TASK PROMPT >> Please print exactly the lines from the one containing "Go to the 资源 nav item" through the last line of the records, and only those. Leave out any pictures.

== MATERIAL FOR THIS EXERCISE ==

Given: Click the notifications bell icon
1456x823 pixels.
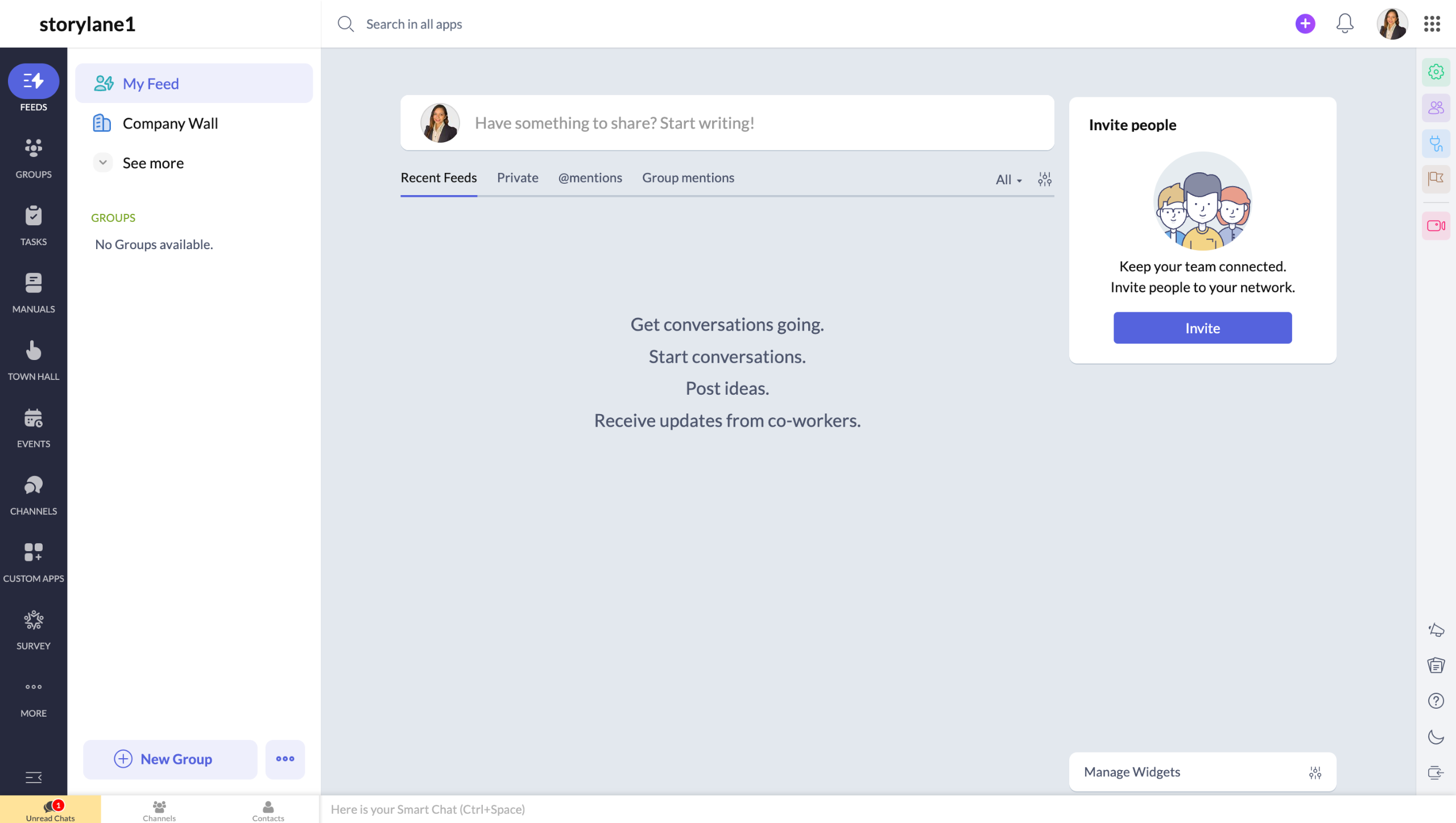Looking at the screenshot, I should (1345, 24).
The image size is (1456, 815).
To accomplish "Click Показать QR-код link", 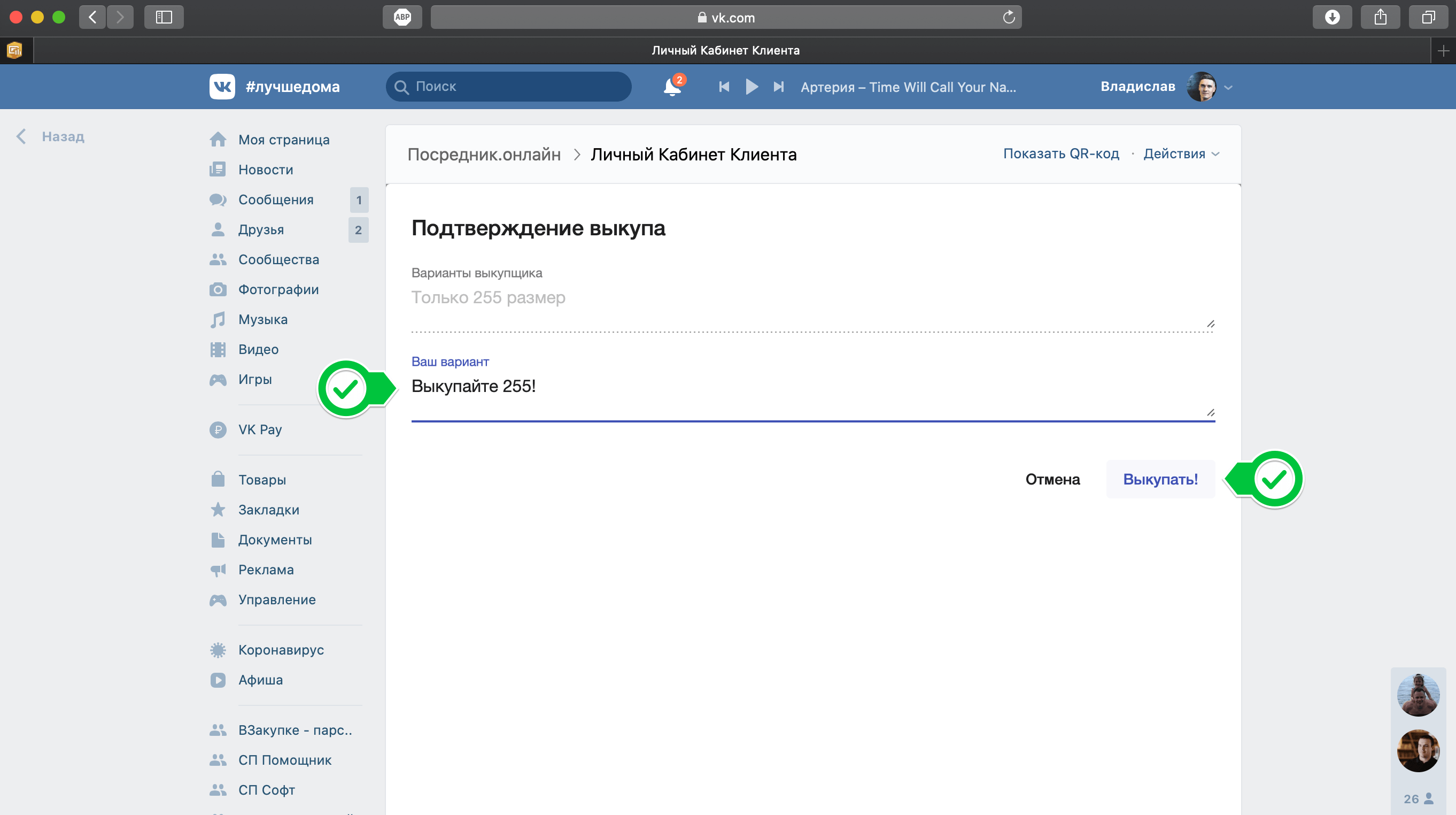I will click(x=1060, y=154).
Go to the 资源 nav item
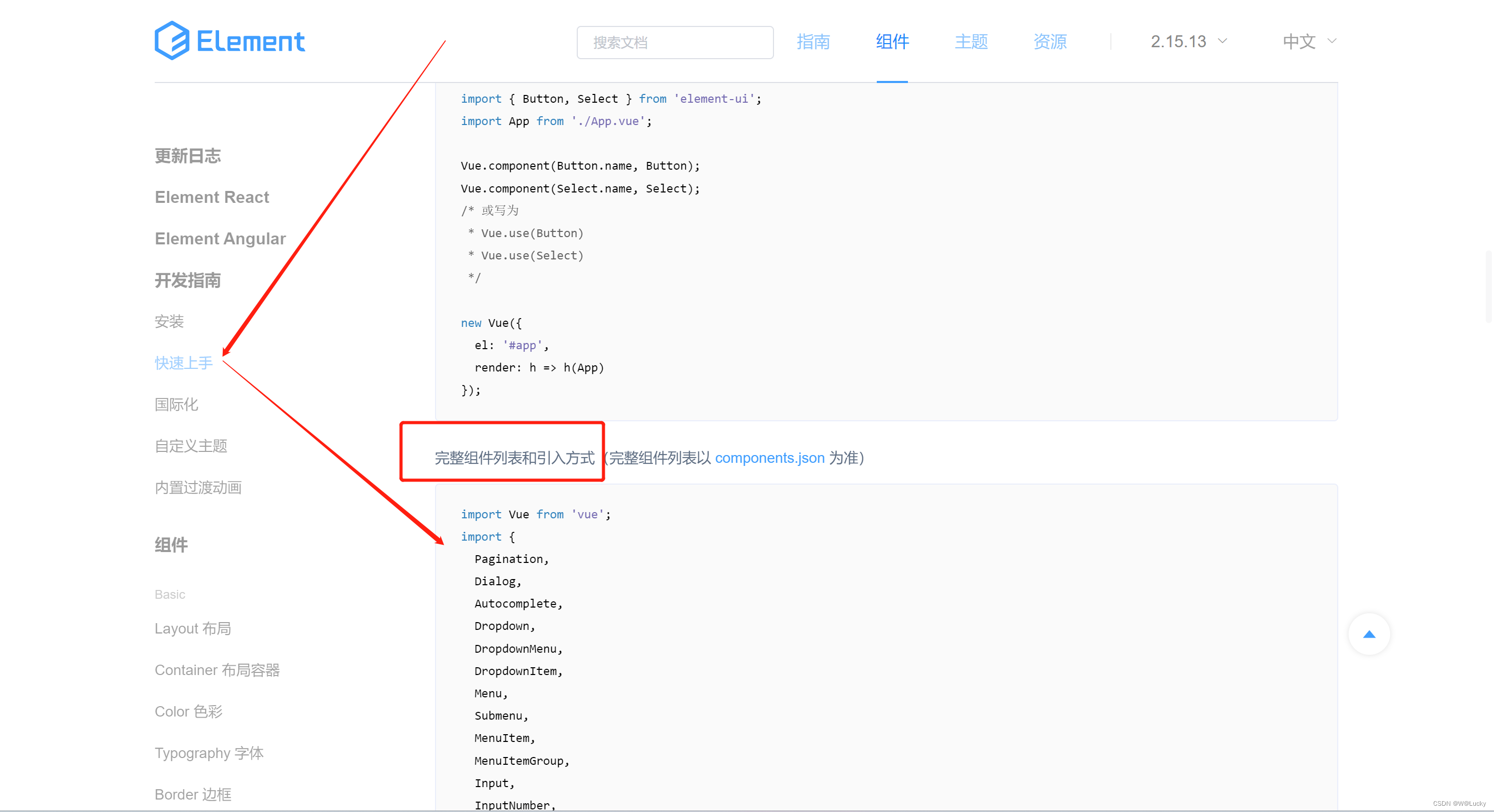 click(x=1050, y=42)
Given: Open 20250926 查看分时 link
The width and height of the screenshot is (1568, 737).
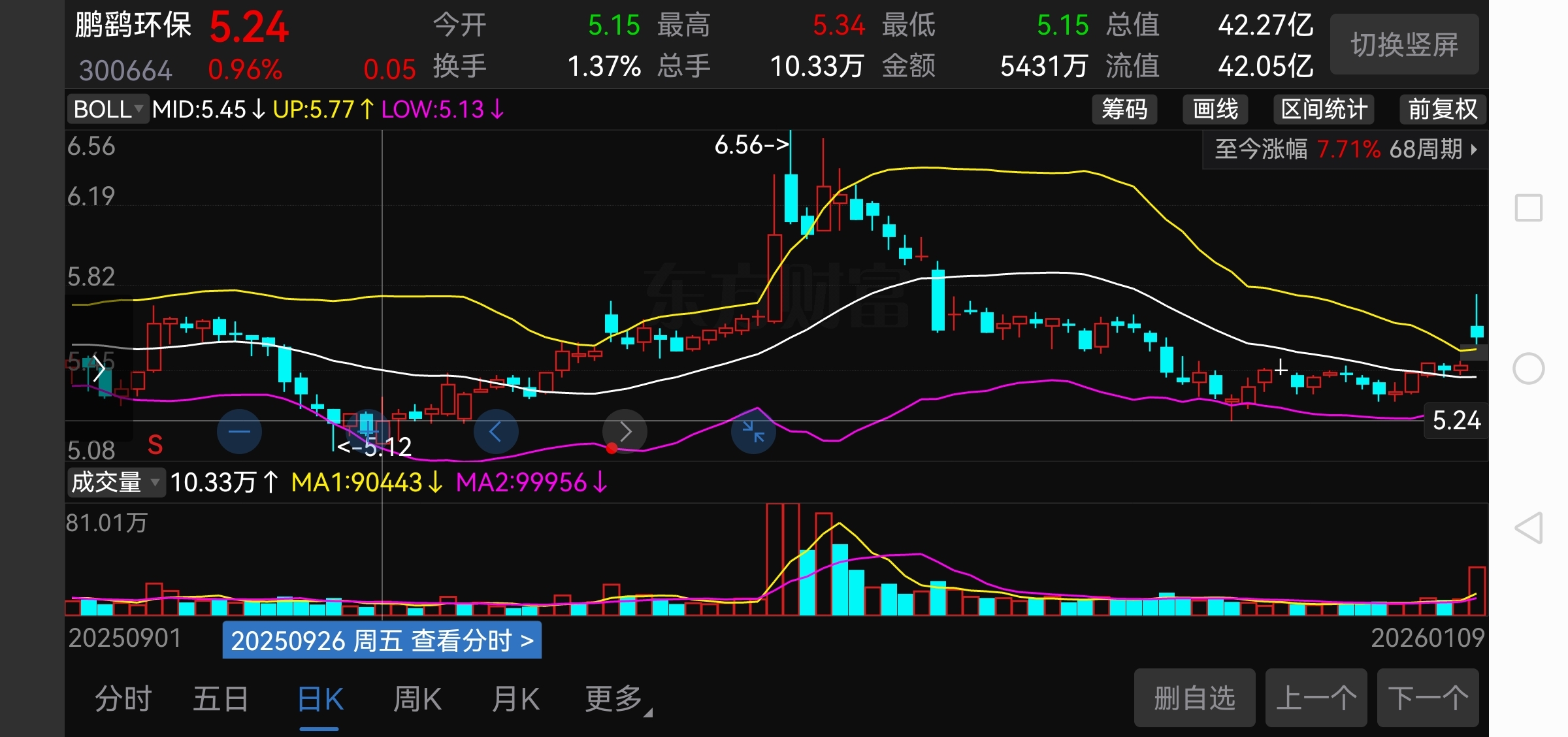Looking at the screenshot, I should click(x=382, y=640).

===

RESULT FOR THIS TASK >>
Go to the 资源 nav item
 click(x=1050, y=42)
Given: Open 20250926 查看分时 link
The width and height of the screenshot is (1568, 737).
Looking at the screenshot, I should click(x=382, y=640).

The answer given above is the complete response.